[Data items]
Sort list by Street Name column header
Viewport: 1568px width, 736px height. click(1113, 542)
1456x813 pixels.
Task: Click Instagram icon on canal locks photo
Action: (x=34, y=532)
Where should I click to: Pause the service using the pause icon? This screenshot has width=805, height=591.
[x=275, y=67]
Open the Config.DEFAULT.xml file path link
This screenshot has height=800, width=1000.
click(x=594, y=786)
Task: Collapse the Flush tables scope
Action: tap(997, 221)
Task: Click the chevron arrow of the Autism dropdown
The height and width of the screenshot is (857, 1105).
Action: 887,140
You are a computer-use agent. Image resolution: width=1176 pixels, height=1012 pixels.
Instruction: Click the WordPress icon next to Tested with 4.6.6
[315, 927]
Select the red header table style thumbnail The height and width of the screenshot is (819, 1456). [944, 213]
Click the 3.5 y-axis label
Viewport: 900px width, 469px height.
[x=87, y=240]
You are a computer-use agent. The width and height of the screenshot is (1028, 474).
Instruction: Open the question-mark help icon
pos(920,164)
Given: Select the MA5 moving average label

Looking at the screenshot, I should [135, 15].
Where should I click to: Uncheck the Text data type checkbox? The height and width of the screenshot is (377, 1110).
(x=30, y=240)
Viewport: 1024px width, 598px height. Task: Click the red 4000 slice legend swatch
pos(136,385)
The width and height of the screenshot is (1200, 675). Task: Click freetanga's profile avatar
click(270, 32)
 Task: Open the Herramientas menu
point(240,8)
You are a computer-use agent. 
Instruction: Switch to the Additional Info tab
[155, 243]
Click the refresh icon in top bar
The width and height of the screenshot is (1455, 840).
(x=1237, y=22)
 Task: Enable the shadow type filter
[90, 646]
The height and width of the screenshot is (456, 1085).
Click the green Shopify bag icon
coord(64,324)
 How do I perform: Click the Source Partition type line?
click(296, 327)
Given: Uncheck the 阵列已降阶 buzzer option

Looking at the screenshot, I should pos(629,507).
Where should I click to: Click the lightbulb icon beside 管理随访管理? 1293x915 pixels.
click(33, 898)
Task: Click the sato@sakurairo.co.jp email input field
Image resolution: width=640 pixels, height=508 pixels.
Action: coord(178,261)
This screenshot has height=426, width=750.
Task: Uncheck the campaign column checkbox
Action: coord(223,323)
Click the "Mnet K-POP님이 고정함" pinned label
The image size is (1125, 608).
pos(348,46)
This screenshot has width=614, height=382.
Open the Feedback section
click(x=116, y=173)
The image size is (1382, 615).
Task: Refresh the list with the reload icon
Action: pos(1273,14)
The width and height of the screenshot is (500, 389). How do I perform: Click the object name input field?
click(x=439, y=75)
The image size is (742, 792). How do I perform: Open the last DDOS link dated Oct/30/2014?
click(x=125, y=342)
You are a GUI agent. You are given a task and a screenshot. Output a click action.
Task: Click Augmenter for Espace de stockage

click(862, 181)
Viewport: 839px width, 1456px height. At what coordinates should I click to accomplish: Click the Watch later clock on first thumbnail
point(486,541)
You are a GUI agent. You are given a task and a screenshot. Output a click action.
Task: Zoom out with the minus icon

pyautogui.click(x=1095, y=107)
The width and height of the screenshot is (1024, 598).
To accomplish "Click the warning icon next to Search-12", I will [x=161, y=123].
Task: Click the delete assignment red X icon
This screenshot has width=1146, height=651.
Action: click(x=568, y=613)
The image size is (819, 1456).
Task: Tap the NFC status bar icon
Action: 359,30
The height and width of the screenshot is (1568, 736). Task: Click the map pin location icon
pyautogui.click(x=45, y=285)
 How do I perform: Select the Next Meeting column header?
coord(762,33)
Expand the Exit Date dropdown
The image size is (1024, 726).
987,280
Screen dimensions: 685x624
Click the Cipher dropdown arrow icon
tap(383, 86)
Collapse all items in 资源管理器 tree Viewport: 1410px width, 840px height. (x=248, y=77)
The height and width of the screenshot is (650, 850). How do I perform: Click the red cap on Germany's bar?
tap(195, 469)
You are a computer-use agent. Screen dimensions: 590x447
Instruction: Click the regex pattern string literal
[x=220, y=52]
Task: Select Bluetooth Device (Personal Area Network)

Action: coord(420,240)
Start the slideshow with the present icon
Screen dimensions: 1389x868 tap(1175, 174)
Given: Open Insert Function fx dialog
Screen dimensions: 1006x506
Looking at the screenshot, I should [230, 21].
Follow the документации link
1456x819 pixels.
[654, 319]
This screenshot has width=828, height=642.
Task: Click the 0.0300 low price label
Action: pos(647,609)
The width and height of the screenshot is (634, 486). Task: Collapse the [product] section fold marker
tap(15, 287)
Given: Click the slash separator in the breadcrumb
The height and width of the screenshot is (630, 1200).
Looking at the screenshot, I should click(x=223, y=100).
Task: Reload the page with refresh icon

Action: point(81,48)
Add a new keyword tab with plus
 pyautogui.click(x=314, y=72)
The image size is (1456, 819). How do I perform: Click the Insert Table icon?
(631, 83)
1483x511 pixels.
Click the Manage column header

*Exercise directions*. Locate each line in the rows above that contains the string "list", treating uppercase and lowercase as different, and copy those lines.

*Task answer*.
Sort list by Street Name column header
Task: Refresh the list with the reload icon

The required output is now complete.